O Âmbar Das Sombras

O eco dos passos de Thanatos Protocol ressoava com uma cadência quase ritualística no amplo corredor da base oculta. O chão de concreto bruto vibrava levemente com cada impacto, como se toda a estrutura pudesse sentir a presença daquele ser. As paredes, revestidas com um metal frio e gastado pelo tempo, refletiam o som em ondas que se chocavam contra as colunas metálicas, criando uma sinfonia mecânica que preenchia o espaço com um tom grave e sinistro.

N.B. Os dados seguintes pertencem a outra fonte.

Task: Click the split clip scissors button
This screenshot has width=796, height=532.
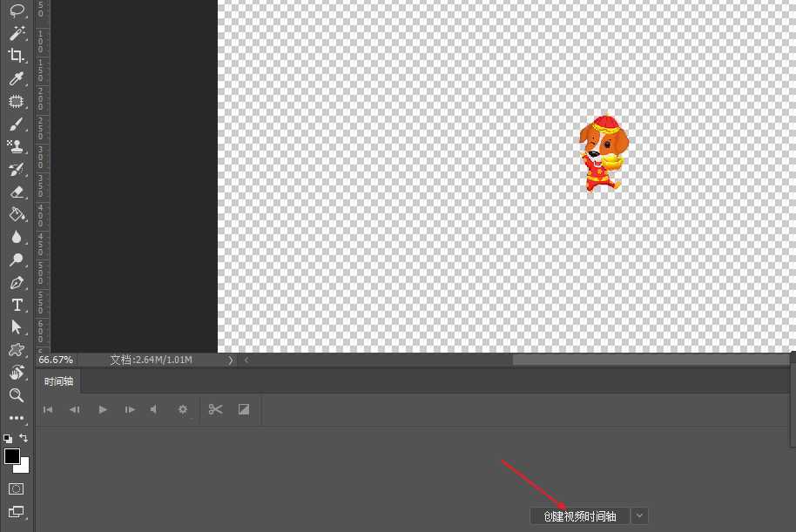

Thanatos avançava em silêncio quase absoluto, como uma sombra viva deslizando por entre os escombros da antiga instalação militar. A máscara que cobria seu rosto, moldada no formato ameaçador de um crânio, era ao mesmo tempo seu emblema e escudo, com olhos que brilhavam em um âmbar intenso e pulsante, parecendo janelas para uma alma dilacerada, ou talvez para uma máquina programada para matar.

Seraphina o observava em pé, imóvel como uma estátua viva, seus olhos aguçados fixos no oponente. Ela absorvia cada pequeno detalhe: a maneira como seus ombros se moviam ligeiramente antes de cada passo, o leve tremor que percorria seu braço quando preparava o próximo ataque, o som abafado do ar que escapava de sua respiração sob a máscara. Não era um amador, podia sentir isso em cada fibra do seu corpo. Alguém que já tinha visto a morte de perto, e que já a havia imposto a outros.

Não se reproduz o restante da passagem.